The rise of prestige as a new form of currency has ramifications for businesses facing decline like print or broadcast. (More below on what companies in those spaces can learn from this trend.)
Look no further than the social-gaming industry for proof of what prestige can help deliver. Most sites, unless they have their own ad-sales force or outsource to a high-CPM network, are looking at $1 CPMs – at best. That is $1 for every 1,000 page views, which for a small-to-medium-size site with 1 million page views a month translates into $1,000 of revenue. That probably isn’t enough to keep the lights on.

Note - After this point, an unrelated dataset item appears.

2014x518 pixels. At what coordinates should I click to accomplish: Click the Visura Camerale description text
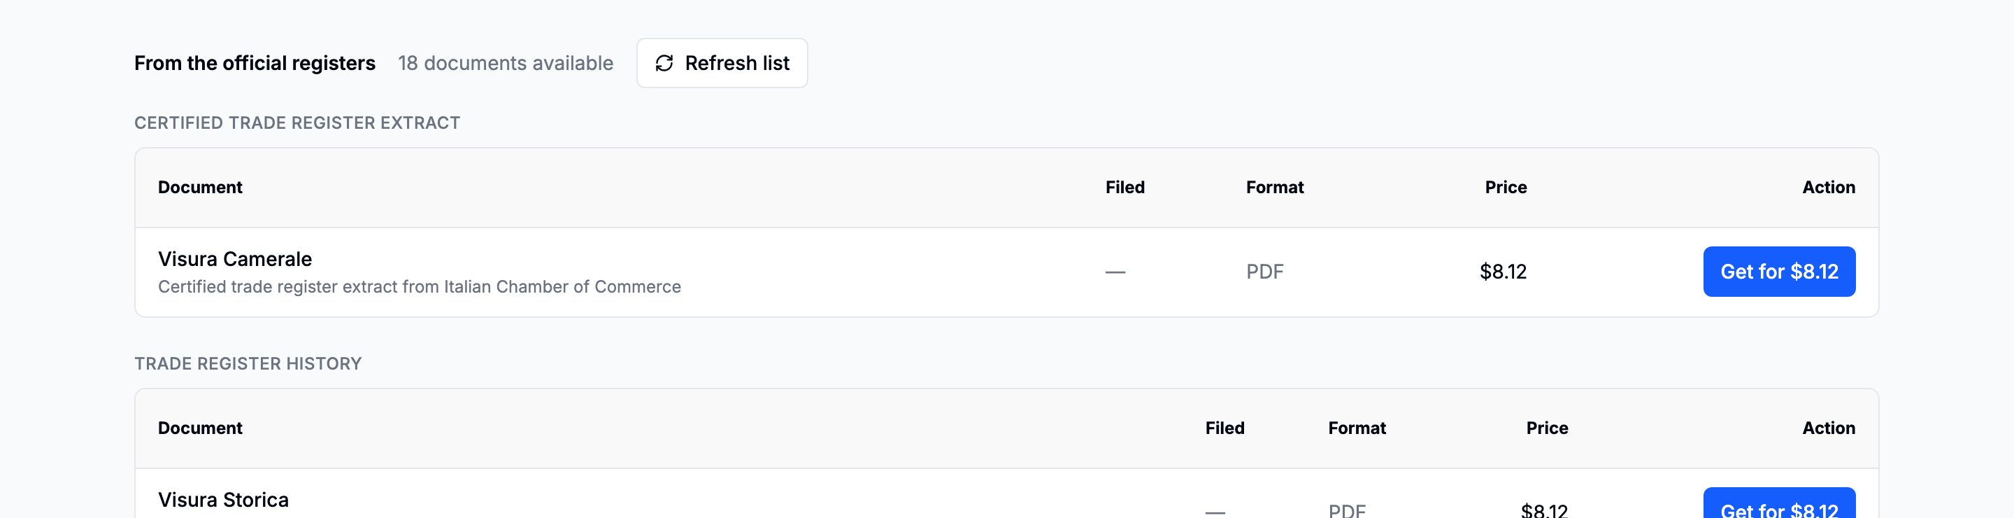point(419,287)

Then consider Gambit, a small company that provides payment platforms for gaming companies that deal in with virtual currency. In its marketing materials, Gambit promises CPMs up to $400 – which means $400,000 of monthly revenue. While CPMs listed in marketing materials are often somewhat inflated version of reality, Gambit competitors such as Offerpal have publicly guaranteed eCPMs in the range of $100 to $150. That’s enough to cover the cost of lights and probably some other things, too. How can they do this? The prestige factor.
Prestige as it applies to social gaming is pretty simple: You play a game, advance levels in that game or accumulate goods, and then broadcast the advancement your social network (Facebook, Twitter, Hi5). Prestige turns into real money in any one of several ways. Game players are granted some amount of free virtual currency at the start of play. That currency is used to purchase virtual goods or services that allow the player to advance levels. When the user runs out of currency, he/she can replenish it by paying for more currency with a credit card or PayPal account; by taking a survey; by taking a lead-generation offer like a Netflix (NSDQ: NFLX) trial subscription; or by watching videos (gWallet offers this).

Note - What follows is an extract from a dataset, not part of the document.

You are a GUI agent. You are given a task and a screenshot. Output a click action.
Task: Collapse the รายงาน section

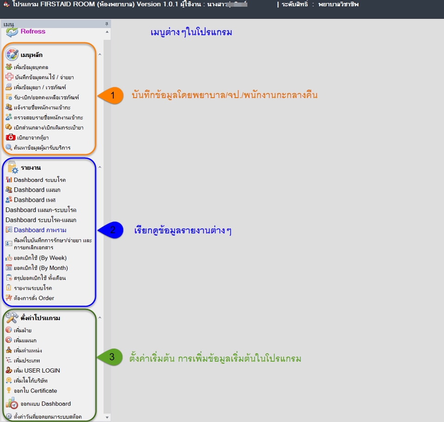tap(100, 167)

Other prestige approaches allow the person at the top of a leaderboard (“mayors” in FourSquare, for example) to get discounts at certain real-world establishments. Others don’t monetize prestige, but use it to drive other business goals like time spent on site, which leads to advertising dollars.

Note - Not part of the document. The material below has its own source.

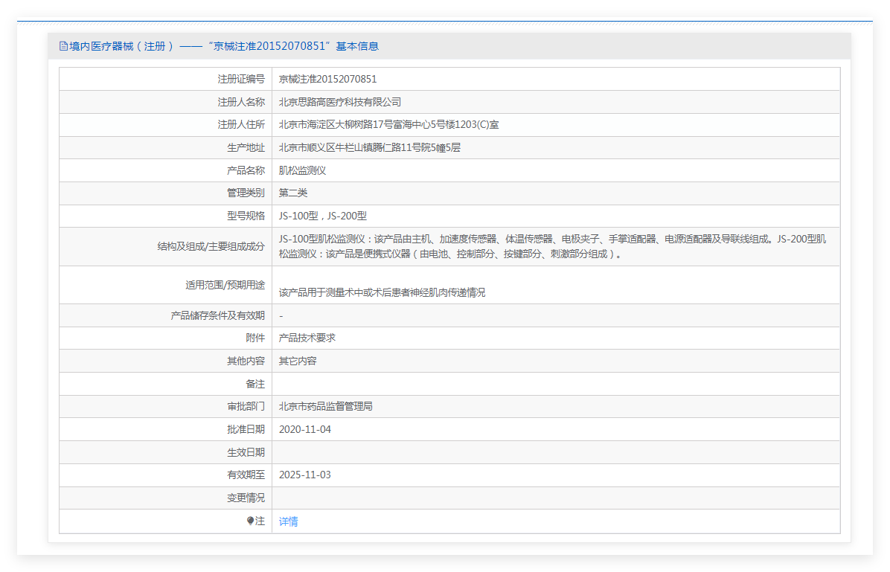Click the intended use text 该产品用于测量
This screenshot has width=890, height=572.
[382, 292]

The idea of prestige as a monetization model is new, and it means that a lot of companies (some in social gaming, some in other spaces) are going to become successful without ever needing traditional funding or advertising. (Sure, Zynga may spend 50 percent of its gross on Facebook advertising, but it doesn’t need to do that to make money.) Remember that Internet-based social games, which basically didn’t exist three years ago, will generate $500 million in revenue this year. While few startups have entered the social-gaming space, it doesn’t require a large volume of visitors for such sites to be successful. The reason: Revenue per visitor can be 300 to 500 times larger than the revenue generated by web sites that rely upon advertising.
The power of prestige hit me most recently when someone I follow on Twitter let his followers know that we should be jealous because he had a particular follower of high repute. “Always cool when Mr @DMiliband follows you :)” he wrote. Forget that I didn’t know who Mr. @DMiliband is. The message was clear: I should know him.
You can see many more representations of this phenomenon here.
There are, of course, dangers to relying on prestige as a way to pay the bills. It can, of course, be ephemeral. If the “game” goes out of style, or if your social network gets irritated with the badges, the achievement value is diminished.
But prestige is potentially a big enough driver of revenue that entire traditional media sectors now grasping for some answers might consider making it the center of their reformation. What would that look like?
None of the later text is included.